> [TAREFA BREVE 1] Troque "bookmarks" por "favorites" nas entradas, da primeira até a linha que contém "click(x=12, y=26)", inclusive, e reproduza essas linhas com todo o resto inalterado.

:: TEXTO FORNECIDO ::

PEC 215: texto cada vez pior




O grande e real embate que está estabelecido é o da demarcação das terras e territórios indígenas. É isso que pensam também boa parte dos indígenas presentes em Palmas nos Jogos Mundiais dos Povos Indígenas.

Na tarde de ontem em três cenários distintos e distantes se deram embates entre os povos indígenas e seus aliados e setores anti indígenas.

Em Brasília mais uma vez os povos indígenas  foram barrados, ao buscarem entrar na “casa do povo”, o congresso nacional. Lá dentro se dava mais um golpe  contra os direitos e vidas dos  povos.  A cada nova redação, o texto da PEC 215 consegue ser pior e mais claramente montado para acabar com as terras indígenas.

Originariamente essa emenda constitucional tinha como foco possibilitar ao Congresso a decisão sobre os processos de demarcação das terras indígenas, que cabe hoje ao Poder Executivo. Aliás, as terras indígenas, conforme o Artigo 231 da Carta Magna pertencem originariamente a esses povos, cabendo ao governo estabelecer os limites e protegê-las.

A última redação apresentada vai muito além, incluindo o famigerado “marco temporal” e retirando o usufruto exclusivo dos recursos naturais existentes nas terras indígenas. Além disso, o projeto passaria a dar o poder ao Congresso de avaliar todas as terras indígenas pelos novos critérios, ou seja, seriam atingidas as terras indígenas já demarcadas, as em processo de regularização e todas as que precisam ainda ser demarcadas. Ou seja, as terras do presente, passado e futuro estariam sob a batuta dos parlamentares, amplamente antiindígenas, a definição de todo e qualquer direito dos índios sobre seus territórios.

:::
:: ENTRADAS LISTADAS ::

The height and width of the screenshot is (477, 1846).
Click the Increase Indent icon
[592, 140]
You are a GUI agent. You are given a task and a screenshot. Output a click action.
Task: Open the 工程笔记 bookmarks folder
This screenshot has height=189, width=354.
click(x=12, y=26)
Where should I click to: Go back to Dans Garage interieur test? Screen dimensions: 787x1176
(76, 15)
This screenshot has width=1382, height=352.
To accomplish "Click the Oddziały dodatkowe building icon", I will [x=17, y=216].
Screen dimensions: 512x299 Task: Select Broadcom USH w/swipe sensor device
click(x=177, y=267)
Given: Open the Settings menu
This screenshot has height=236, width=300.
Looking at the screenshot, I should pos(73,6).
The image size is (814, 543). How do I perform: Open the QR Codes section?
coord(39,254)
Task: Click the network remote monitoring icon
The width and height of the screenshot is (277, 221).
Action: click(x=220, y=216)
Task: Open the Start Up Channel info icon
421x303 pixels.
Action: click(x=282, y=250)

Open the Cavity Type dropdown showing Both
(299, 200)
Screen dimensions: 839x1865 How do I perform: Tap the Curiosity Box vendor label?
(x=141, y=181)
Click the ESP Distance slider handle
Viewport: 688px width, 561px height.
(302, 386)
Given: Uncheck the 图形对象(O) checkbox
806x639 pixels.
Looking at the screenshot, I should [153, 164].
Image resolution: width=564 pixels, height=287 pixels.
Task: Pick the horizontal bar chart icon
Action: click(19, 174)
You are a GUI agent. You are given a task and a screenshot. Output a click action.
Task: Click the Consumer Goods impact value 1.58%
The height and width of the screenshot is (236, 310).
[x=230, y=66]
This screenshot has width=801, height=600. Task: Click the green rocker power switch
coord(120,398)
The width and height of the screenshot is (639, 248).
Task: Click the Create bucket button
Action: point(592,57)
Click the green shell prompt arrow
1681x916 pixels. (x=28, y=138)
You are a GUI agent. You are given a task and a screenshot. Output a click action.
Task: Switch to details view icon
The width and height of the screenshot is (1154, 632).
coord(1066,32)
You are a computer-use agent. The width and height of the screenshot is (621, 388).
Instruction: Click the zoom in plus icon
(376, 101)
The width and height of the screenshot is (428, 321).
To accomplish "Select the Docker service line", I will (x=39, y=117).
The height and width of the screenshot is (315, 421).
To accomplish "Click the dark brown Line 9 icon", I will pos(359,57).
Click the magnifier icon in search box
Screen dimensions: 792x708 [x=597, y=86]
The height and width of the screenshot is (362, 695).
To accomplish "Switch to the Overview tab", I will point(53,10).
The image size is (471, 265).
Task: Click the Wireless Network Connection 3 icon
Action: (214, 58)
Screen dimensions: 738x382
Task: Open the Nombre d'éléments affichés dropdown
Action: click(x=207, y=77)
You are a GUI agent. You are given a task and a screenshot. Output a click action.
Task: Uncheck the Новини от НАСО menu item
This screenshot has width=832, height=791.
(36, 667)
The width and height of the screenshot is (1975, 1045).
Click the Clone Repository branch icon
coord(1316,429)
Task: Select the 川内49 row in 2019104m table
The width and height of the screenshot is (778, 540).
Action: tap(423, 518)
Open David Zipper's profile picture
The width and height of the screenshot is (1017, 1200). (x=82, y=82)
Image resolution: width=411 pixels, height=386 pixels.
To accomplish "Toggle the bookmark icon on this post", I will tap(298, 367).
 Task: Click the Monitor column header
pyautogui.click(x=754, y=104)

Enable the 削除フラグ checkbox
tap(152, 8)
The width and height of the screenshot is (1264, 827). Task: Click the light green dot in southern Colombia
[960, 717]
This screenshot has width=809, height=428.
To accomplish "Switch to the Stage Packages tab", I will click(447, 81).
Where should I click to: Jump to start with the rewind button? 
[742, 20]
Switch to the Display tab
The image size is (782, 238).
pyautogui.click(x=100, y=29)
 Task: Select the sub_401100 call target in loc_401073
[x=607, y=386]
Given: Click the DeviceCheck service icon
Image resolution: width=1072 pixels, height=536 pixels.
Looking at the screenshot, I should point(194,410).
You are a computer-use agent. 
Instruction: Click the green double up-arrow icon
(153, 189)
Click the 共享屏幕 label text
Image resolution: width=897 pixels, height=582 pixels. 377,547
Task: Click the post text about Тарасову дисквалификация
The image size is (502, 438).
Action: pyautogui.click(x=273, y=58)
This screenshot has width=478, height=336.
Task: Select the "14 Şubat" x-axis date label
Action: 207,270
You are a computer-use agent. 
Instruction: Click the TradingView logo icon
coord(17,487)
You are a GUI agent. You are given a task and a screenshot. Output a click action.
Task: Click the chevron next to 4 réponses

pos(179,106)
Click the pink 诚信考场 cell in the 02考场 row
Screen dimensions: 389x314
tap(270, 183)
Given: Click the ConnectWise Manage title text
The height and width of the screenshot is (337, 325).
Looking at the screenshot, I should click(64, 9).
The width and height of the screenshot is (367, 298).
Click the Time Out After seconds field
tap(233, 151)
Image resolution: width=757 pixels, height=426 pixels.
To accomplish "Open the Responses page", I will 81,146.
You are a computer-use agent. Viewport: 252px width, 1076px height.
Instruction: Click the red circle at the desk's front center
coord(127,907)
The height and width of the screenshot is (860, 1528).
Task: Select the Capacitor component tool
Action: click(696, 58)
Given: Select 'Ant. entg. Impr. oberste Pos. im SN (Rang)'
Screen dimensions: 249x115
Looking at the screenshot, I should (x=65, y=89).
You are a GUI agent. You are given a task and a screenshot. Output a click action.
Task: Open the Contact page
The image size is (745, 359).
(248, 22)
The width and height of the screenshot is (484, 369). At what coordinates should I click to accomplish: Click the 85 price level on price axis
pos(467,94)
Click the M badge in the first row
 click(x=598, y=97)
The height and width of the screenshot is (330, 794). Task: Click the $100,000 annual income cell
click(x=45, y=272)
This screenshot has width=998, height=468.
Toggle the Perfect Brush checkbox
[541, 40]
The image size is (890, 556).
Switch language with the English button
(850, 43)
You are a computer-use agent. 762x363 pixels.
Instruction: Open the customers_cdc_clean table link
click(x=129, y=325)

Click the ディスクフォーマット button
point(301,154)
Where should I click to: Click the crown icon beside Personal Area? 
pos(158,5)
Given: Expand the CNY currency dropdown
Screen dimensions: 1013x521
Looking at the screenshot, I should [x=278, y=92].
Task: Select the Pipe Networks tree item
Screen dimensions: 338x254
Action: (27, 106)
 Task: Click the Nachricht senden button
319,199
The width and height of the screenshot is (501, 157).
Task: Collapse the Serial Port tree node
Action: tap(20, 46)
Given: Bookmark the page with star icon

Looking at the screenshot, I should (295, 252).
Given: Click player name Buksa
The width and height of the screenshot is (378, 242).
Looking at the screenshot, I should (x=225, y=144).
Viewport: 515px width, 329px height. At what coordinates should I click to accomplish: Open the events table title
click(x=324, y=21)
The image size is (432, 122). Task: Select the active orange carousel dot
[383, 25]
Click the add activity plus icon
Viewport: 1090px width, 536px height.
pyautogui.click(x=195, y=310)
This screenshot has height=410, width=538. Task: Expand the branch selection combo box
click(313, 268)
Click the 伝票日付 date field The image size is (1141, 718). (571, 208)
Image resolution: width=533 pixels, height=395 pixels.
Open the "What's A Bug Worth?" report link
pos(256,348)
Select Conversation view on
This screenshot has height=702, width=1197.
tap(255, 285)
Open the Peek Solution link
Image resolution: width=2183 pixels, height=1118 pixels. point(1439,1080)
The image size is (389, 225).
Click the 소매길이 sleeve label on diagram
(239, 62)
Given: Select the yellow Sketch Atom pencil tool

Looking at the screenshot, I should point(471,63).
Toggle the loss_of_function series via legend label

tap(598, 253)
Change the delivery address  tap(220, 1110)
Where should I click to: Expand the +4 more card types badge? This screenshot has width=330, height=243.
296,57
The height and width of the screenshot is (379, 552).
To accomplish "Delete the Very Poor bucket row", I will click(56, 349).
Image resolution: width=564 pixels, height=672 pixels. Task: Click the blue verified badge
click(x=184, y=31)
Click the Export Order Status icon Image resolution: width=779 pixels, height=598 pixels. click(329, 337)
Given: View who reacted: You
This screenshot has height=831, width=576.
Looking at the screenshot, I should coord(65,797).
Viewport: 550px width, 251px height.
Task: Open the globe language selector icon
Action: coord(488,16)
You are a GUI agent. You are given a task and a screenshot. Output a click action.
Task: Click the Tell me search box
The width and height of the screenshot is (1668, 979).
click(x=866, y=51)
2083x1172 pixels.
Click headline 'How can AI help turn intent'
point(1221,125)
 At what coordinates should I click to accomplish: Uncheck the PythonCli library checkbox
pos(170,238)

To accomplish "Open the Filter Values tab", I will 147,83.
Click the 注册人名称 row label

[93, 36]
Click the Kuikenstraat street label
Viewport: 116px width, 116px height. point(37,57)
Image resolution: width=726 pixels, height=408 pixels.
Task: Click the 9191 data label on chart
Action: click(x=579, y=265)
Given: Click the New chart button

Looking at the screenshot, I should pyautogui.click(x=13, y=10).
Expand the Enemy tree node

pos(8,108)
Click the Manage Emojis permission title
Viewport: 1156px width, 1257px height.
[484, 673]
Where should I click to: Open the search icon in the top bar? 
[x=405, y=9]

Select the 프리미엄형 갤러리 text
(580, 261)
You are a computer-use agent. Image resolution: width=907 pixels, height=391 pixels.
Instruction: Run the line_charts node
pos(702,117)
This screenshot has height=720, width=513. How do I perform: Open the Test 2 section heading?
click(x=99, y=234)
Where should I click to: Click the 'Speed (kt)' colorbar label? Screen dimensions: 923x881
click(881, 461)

:::

> [TAREFA BREVE 2] Dê continuidade ao texto sobre a PEC 215 e a demarcação das terras indígenas a partir do ponto em que ele termina.

> [RESPOSTA 1]
The height and width of the screenshot is (477, 1846).
Click the Increase Indent icon
[592, 140]
You are a GUI agent. You are given a task and a screenshot. Output a click action.
Task: Open the 工程笔记 favorites folder
This screenshot has height=189, width=354.
click(x=12, y=26)

> [RESPOSTA 2]
 Enquanto isso, em Campo Grande-MS, acontecia mais uma sessão da CPI do Cimi, com depoimentos indígenas em sigilo, afirmações intempestuosas,  com o intuito de criminalizar a questão indígena e a entidade aliada de seus direitos.

Em  Palmas – TO prosseguiam as atividades esportivas e manifestações culturais dos Jogos Mundiais Indígenas. Na arena dos jogos um expressivo grupo se manifestou contra a PEC, contra o genocídio, na luta pelos direitos. O protesto também brotou no asfalto.

Representantes indígenas presentes nos jogos mundiais indígenas já realizaram ontem uma manifestação paralisando a rodovia que dá acesso ao espaço dos jogos. E neste momento alguns participantes estão novamente se organizando para um novo protesto contra a PEC 215.

A vitória que os povos indígenas estão almejando é a demarcação e garantia das terras indígenas. Como diz Antônio Apinajé: “A melhor atitude pela paz é demarcar e respeitar os territórios indígenas que são sagrados para nossos povos e necessários para o equilíbrio e a sustentação do clima no planeta terra”.

Em Campo Grande, MS, a Assembleia Legislativa do estado, realizou mais uma sessão da CPI contra os índios. Aquela que tenta criminalizar o Cimi. Um dos depoimentos foi sigiloso, numa atitude preocupante, tendo em vista a dificuldade de compreensão e expressão em português. Não se sabendo se houve tradução, conforme garante a legislação.

Os indígenas que vendiam seu artesanato do lado de fora do evento, foram conduzidos para dentro do espaço dos jogos, debates e celebrações. Porém, seus artesanatos ficam expostos no chão, castigados pelo forte calor e ainda sujeitos as chuvas. Enquanto isso, estandes climatizados e desocupados não podem ser utilizados pelos indígenas. Quem sabe o apartheid acabe.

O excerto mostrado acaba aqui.